Stored records:
|---|

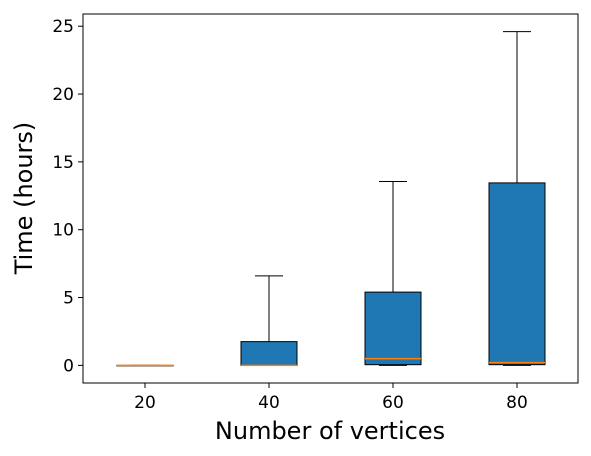 Image resolution: width=591 pixels, height=456 pixels. I want to click on x-tick-label: 60, so click(393, 403).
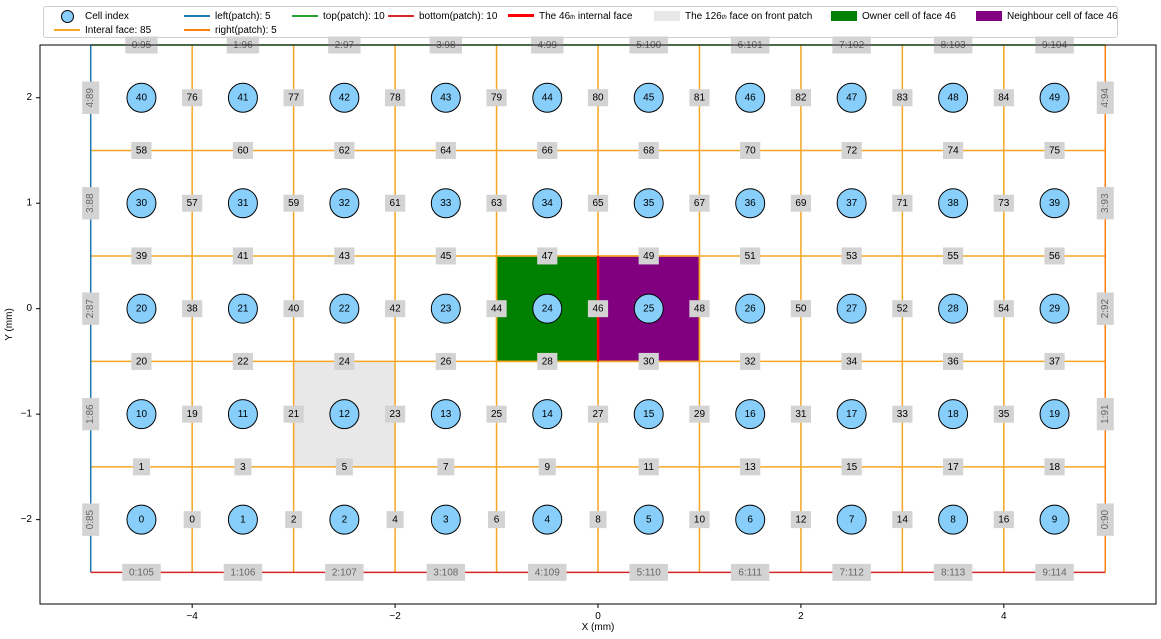 Image resolution: width=1161 pixels, height=639 pixels. What do you see at coordinates (548, 204) in the screenshot?
I see `cell-marker: 34` at bounding box center [548, 204].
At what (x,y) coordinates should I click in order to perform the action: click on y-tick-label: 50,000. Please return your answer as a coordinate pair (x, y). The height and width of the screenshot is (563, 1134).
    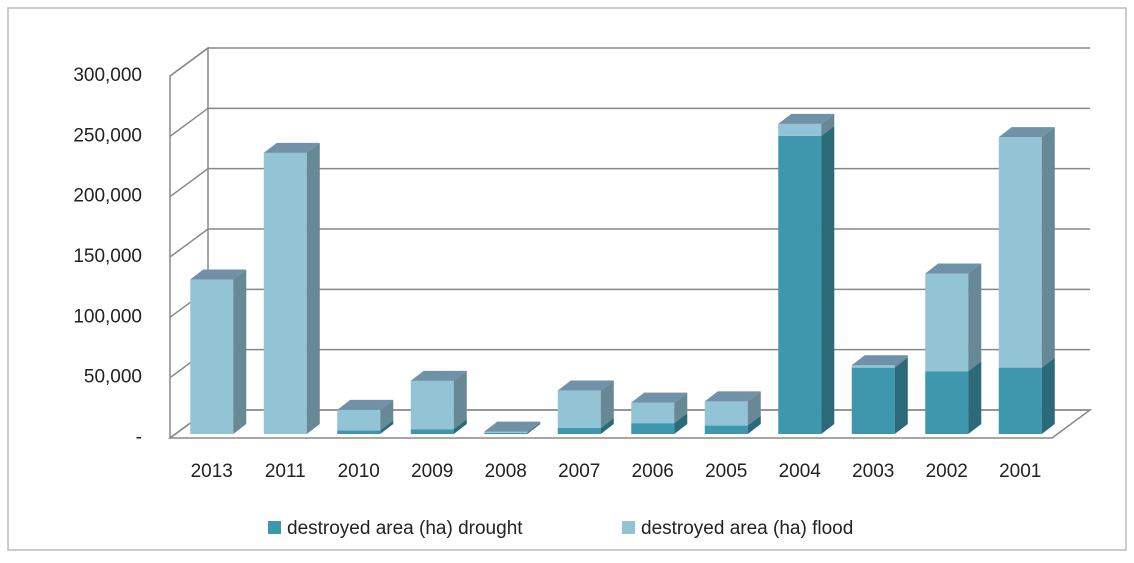
    Looking at the image, I should click on (113, 378).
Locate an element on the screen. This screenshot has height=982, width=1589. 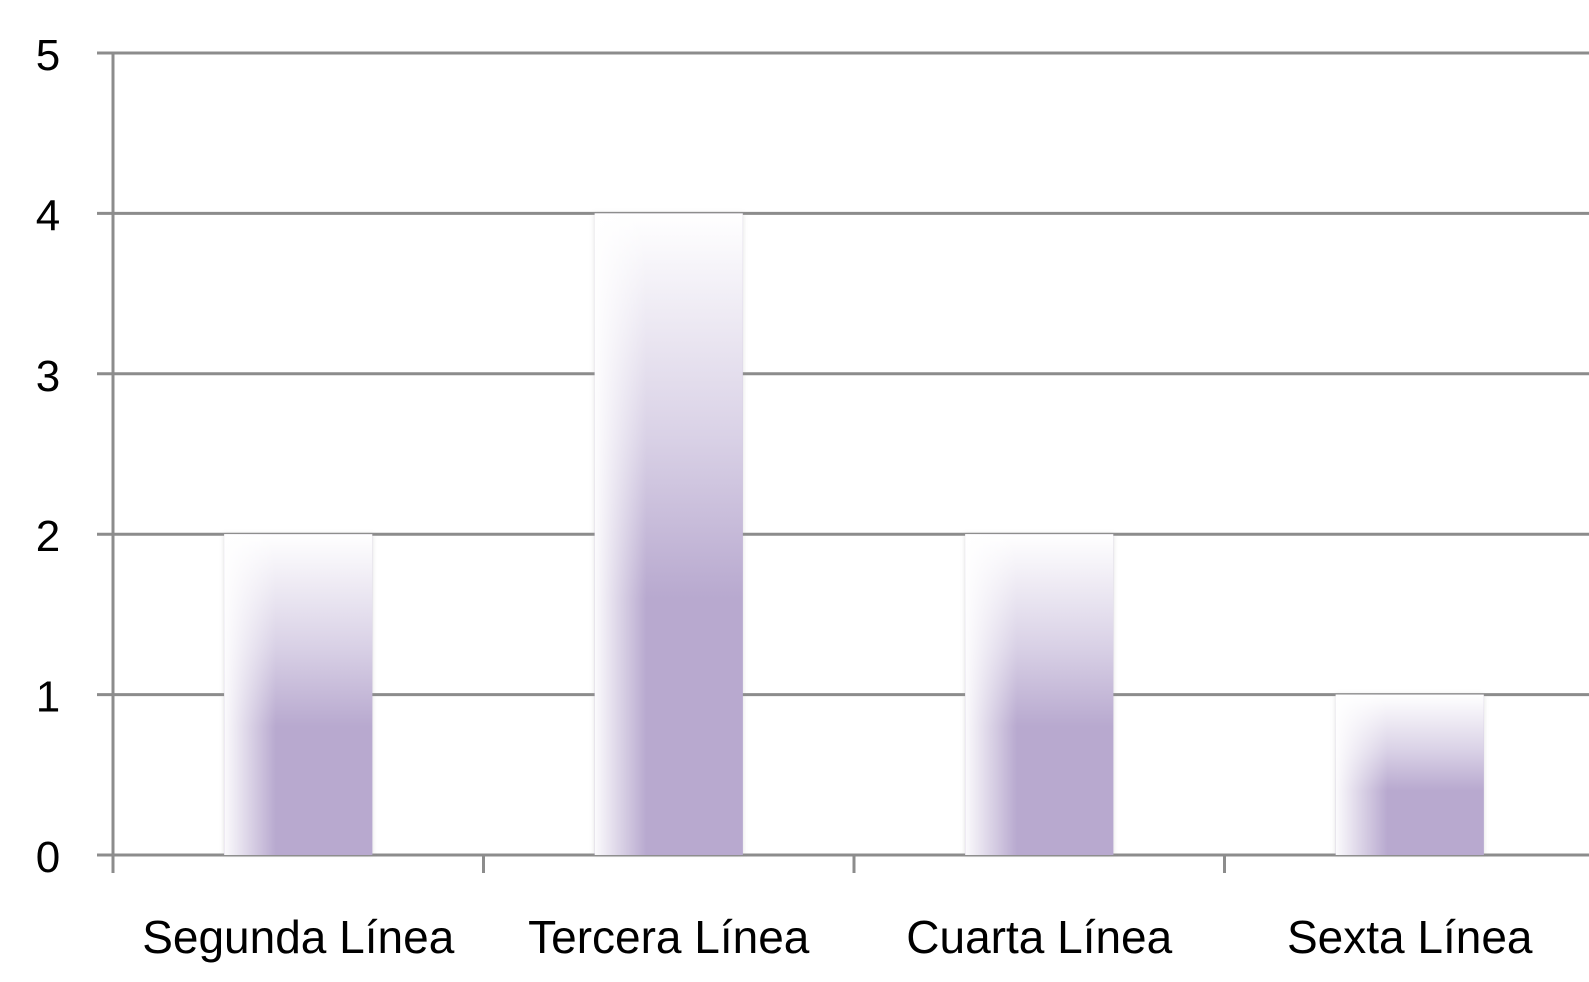
y-tick-label: 5 is located at coordinates (48, 56).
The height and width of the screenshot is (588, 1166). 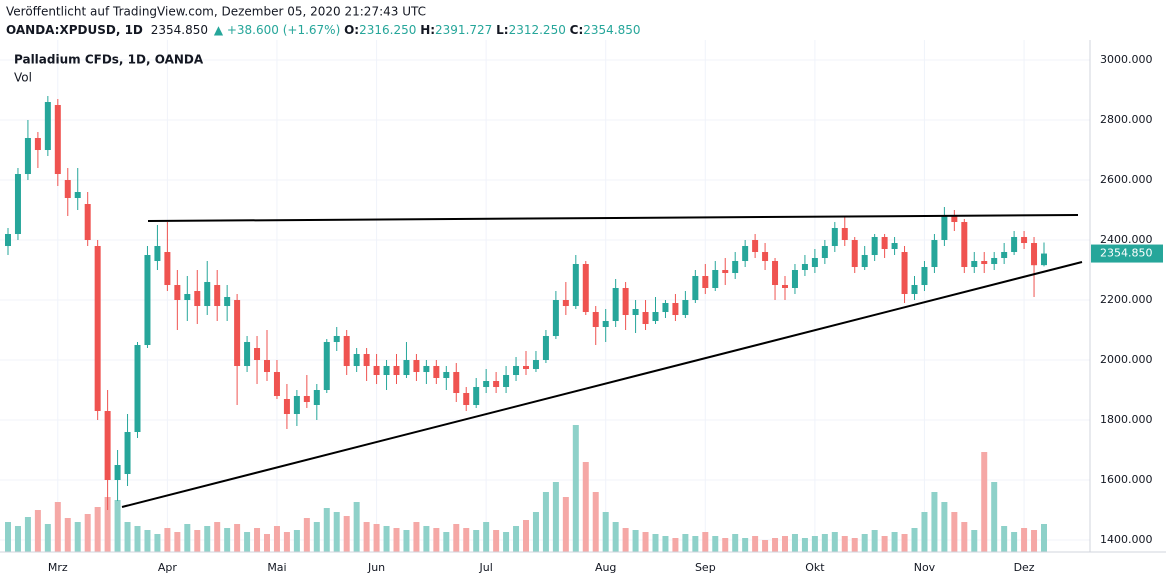 What do you see at coordinates (74, 30) in the screenshot?
I see `symbol: OANDA:XPDUSD, 1D` at bounding box center [74, 30].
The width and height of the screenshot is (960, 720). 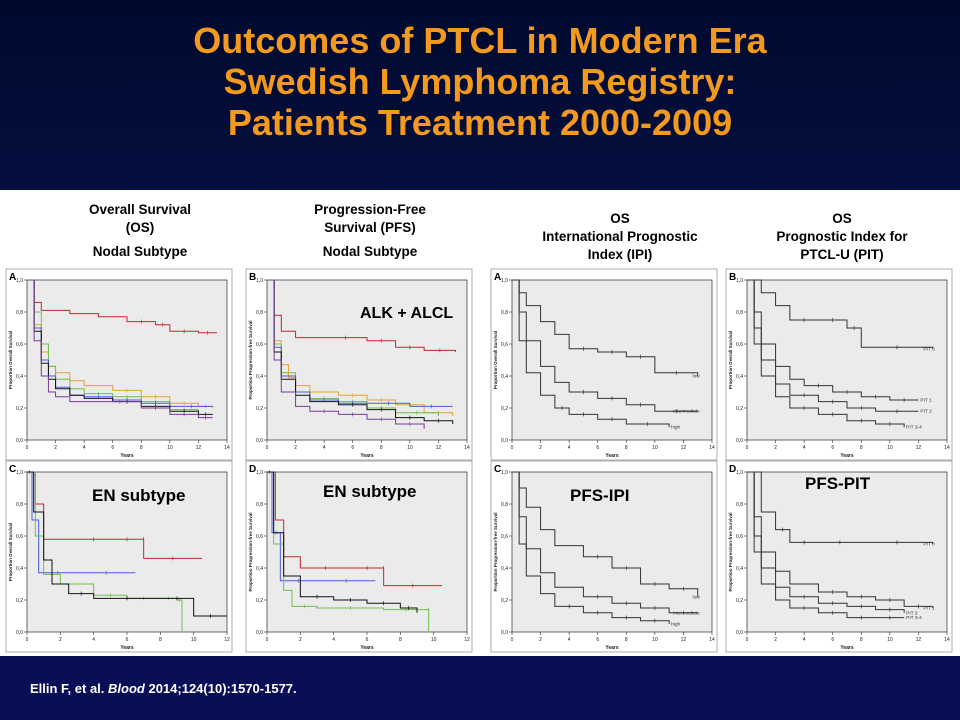 I want to click on header-line: Progression-Free, so click(x=370, y=210).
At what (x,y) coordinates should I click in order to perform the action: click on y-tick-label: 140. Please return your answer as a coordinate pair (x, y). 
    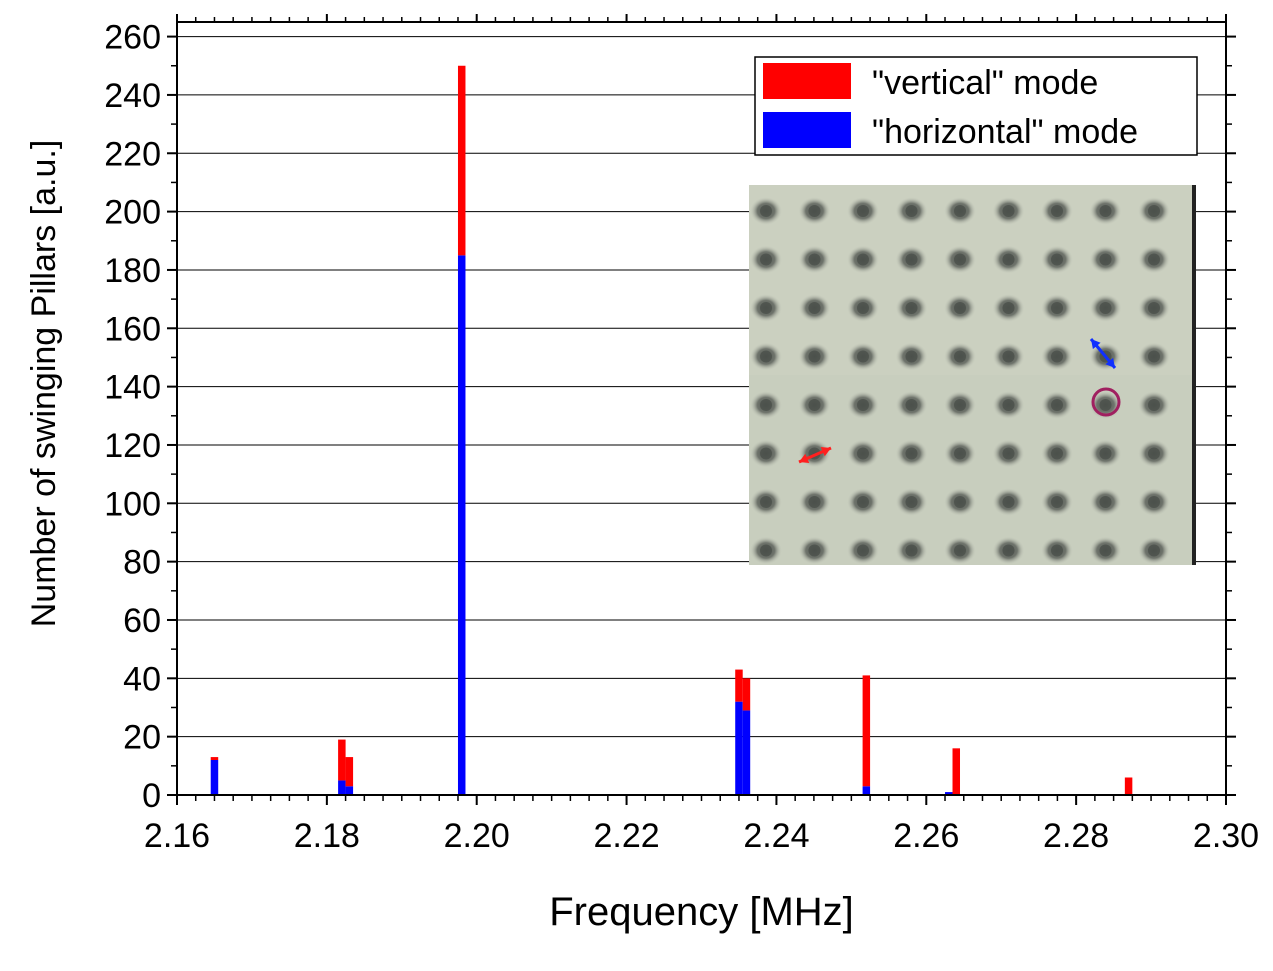
    Looking at the image, I should click on (132, 388).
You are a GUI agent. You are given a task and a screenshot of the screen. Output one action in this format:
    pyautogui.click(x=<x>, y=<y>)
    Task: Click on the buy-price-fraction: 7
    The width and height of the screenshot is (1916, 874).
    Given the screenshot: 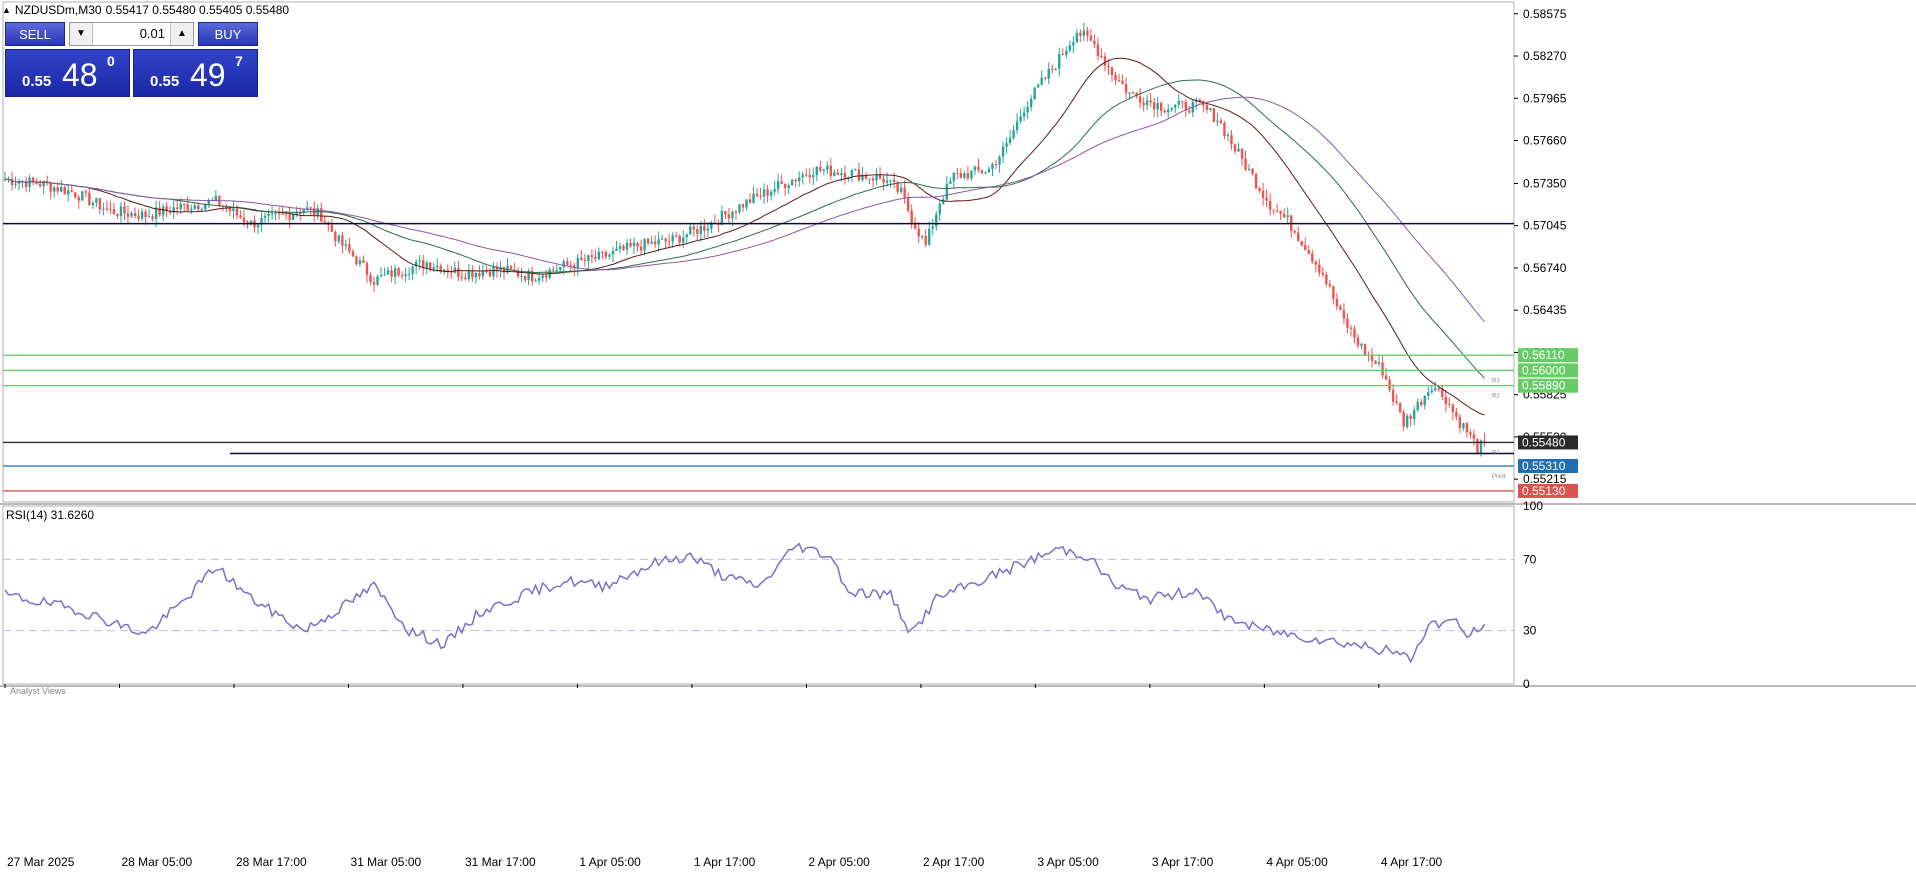 What is the action you would take?
    pyautogui.click(x=239, y=61)
    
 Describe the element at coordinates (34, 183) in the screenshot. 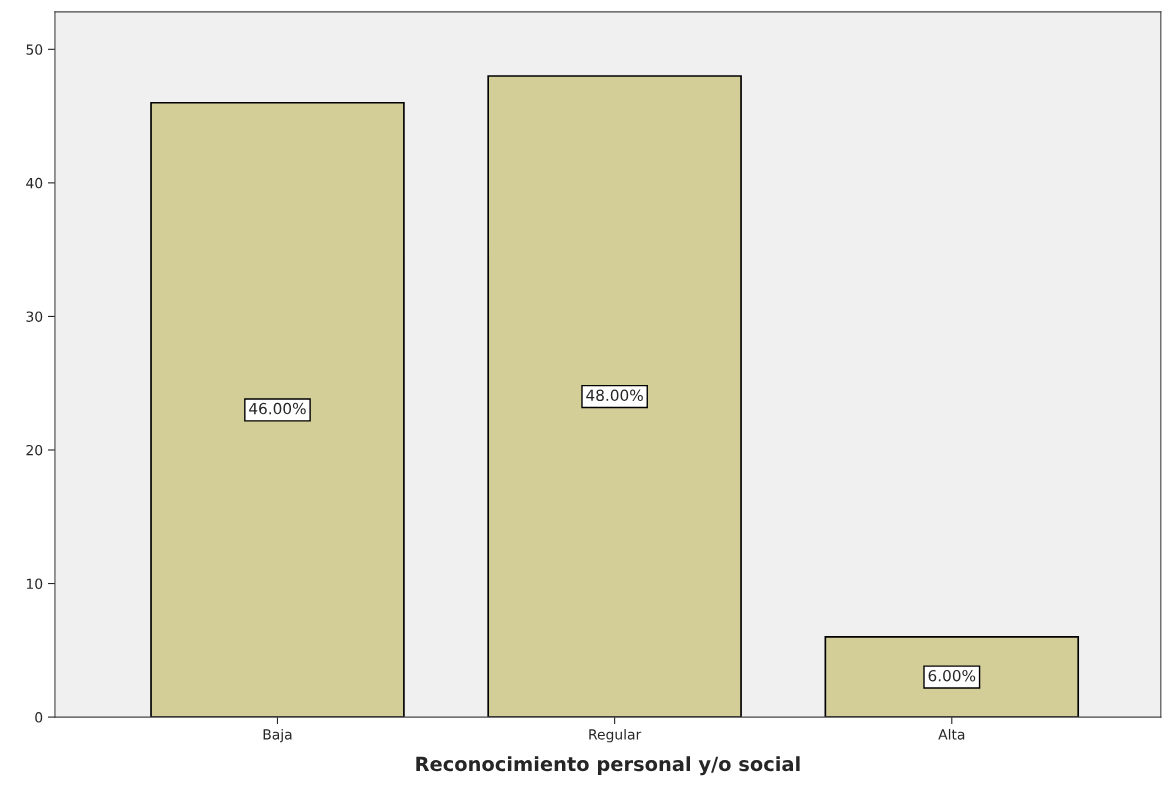

I see `y-tick-label: 40` at that location.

|---|

▶ [Exercise prompt]
Please update the listing from the line with "is (563, 1134)." to the line with "Looking at the image, I should click on (113, 378)." by swapping "screenshot" for "screen capture", with everything else unchanged. Return only those lines and leave out the pictures.

▶ [Task response]
At what (x,y) coordinates should I click in order to perform the action: click on y-tick-label: 50,000. Please return your answer as a coordinate pair (x, y). The height and width of the screen capture is (563, 1134).
    Looking at the image, I should click on (113, 378).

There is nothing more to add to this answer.